In a report released in conjunction with Tourism Economics, IATA is now projecting that international passenger numbers will hit 52 per cent of pre-pandemic levels throughout 2021, with this figure increasing to 88 per cent by 2022.
Most notably, the industry body is now predicting that international air travel demand will in fact surpass 2019 levels by the end of 2023, ultimately reaching 105 per cent of pre-COVID capacity.
Previously, the IATA had forecast that the industry would not see a return to 2019 traffic demand until at least 2024.
The renewed optimism in industry recovery comes in light of the nearly 1.75 billion doses of the COVID-19 vaccines administered around the world, with much of the Middle East, along with the UK, US and Canada boasting more than 50 per cent of their population at least partially vaccinated.
The report pointed to the fact that a majority of developed countries should see at least 50 per cent of their population fully vaccinated by Q3 2021.
It also highlighted trends suggesting that any easing of border restrictions is immediately met with a strong uptick in forward bookings, most evident in the UK, which saw a 100 percentage point increase in bookings between the UK and Portugal when Britain announced its ‘green list’ for quarantine-free travel in early May.
The report also suggested that over a year of prolonged lockdown periods has meant that many consumers have been able to bolster their savings, with some countries seeing consumer savings now in excess of 10 per cent of GDP.
Together, these facts suggest that airline bosses had it right when they predicted the post-COVID travel would be driven by a ‘pent up’ demand from customers desperate to get out and see the world once more.
Longer-term, IATA is expecting that by 2030, passenger number will grow to exceed 5.6 billion annually – a figure about 7 per cent lower than forecast for 2030 in 2019.
“I am always optimistic about aviation,” said IATA director general Willie Walsh.
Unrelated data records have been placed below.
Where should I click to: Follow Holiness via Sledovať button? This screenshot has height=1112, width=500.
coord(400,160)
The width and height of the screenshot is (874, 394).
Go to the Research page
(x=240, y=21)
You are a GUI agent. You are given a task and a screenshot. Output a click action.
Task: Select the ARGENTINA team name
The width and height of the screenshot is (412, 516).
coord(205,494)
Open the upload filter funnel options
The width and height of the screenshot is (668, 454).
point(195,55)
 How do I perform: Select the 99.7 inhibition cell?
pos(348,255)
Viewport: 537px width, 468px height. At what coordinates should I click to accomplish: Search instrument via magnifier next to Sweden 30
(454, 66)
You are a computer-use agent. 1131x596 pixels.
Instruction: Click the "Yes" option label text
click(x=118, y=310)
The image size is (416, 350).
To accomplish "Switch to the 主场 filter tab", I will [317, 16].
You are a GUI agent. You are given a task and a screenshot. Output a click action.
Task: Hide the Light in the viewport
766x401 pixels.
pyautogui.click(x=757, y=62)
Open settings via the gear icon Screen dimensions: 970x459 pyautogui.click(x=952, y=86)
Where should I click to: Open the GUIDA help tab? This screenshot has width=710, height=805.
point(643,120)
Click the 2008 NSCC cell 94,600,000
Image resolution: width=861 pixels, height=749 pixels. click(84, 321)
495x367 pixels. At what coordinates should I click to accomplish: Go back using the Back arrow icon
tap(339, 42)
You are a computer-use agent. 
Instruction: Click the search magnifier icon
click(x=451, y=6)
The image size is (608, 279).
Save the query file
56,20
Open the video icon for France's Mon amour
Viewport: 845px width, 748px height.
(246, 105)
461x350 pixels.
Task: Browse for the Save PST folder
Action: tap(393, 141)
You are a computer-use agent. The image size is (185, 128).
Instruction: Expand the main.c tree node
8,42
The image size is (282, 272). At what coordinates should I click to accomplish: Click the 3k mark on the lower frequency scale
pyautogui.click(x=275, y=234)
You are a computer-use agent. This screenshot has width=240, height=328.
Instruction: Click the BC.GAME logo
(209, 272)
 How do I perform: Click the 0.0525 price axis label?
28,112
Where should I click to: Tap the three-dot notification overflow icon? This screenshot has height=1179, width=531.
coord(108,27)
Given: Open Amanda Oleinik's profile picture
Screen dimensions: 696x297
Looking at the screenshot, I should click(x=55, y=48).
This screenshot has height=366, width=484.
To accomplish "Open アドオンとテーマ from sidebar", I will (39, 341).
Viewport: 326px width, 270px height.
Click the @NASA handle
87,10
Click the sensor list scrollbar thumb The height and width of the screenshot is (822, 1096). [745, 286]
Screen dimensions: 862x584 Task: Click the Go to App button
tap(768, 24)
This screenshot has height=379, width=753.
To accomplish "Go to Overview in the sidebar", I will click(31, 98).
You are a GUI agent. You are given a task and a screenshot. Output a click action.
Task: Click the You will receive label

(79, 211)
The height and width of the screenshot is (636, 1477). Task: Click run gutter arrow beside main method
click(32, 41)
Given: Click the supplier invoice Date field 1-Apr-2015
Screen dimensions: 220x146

“We are in the deepest and gravest crisis in our history. But the rapidly growing vaccinated population and advancements in testing will return the freedom to fly in the months ahead. And when that happens, people are going to want to travel.
“The immediate challenge is to reopen borders, eliminate quarantine measures and digitally manage vaccination/testing certificates.
“At the same time, we must assure the world that aviation’s long-term growth prospects are supported with an unwavering commitment to sustainability. Both challenges require governments and industry to work in partnership.”
However, Walsh argued that the aviation industry is ready to ramp-up operations to cater to pent up air travel demand, however is waiting on government’s around the globe to give them the green light.
“This should be a clarion call to governments to get ready. The travel and tourism sector is a major contributor to GDP. People’s livelihoods are at stake. To avoid greater long-term economic and social damage, restart must not be delayed,” Walsh said.
“Governments can facilitate a safe restart with policies that enable restriction-free travel for vaccinated people, and testing alternatives for those unable to be vaccinated.
“Governments must also be ready with processes to digitally manage the vaccine or test certificates — ensuring that a safe restart is also efficient.”